### Records provided
-- -- --

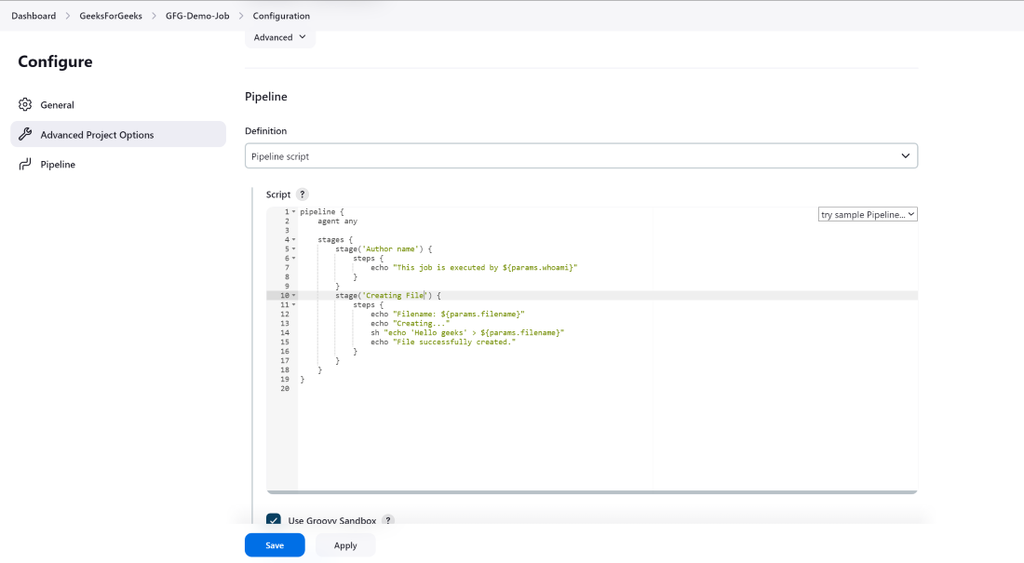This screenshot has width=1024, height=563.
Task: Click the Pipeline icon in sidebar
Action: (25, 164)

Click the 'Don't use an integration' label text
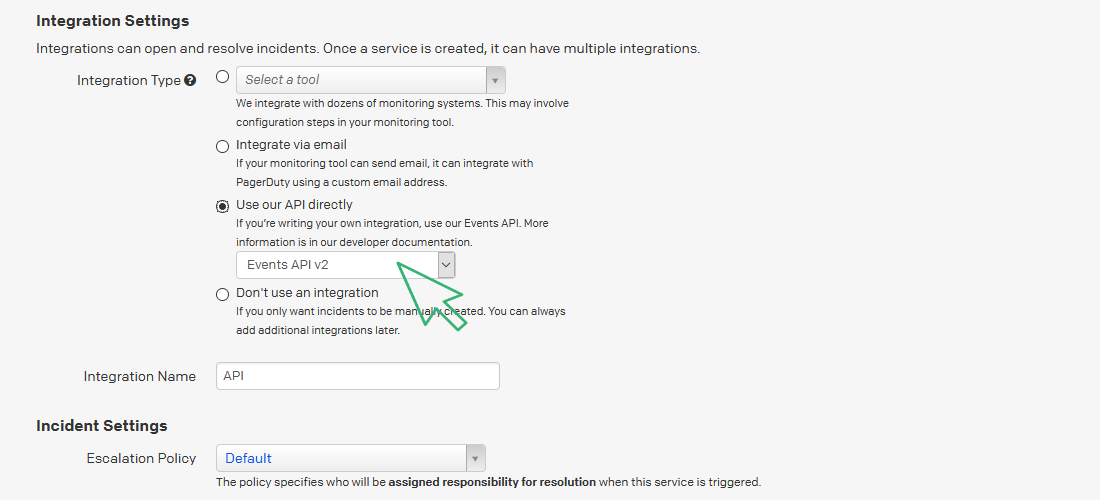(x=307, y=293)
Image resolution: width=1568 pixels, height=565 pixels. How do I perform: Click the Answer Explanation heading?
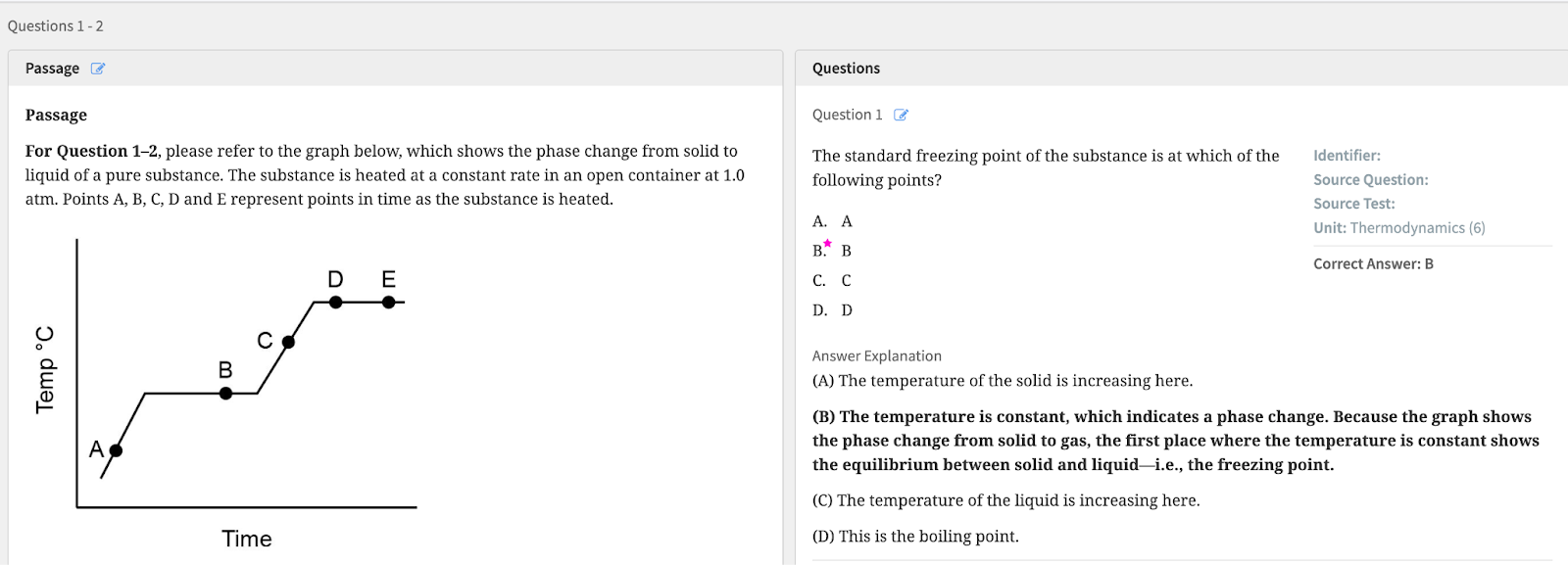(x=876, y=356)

-- -- --

### Description of the task
What is needed is an exact repeat of only the lines from the one containing "Click the 'Don't" through the last line of the listing above, both ends included, without the pictures.

### Task answer
Click the 'Don't use an integration' label text
(x=307, y=293)
Image resolution: width=1568 pixels, height=565 pixels. How do I perform: Click the Answer Explanation heading?
(x=876, y=356)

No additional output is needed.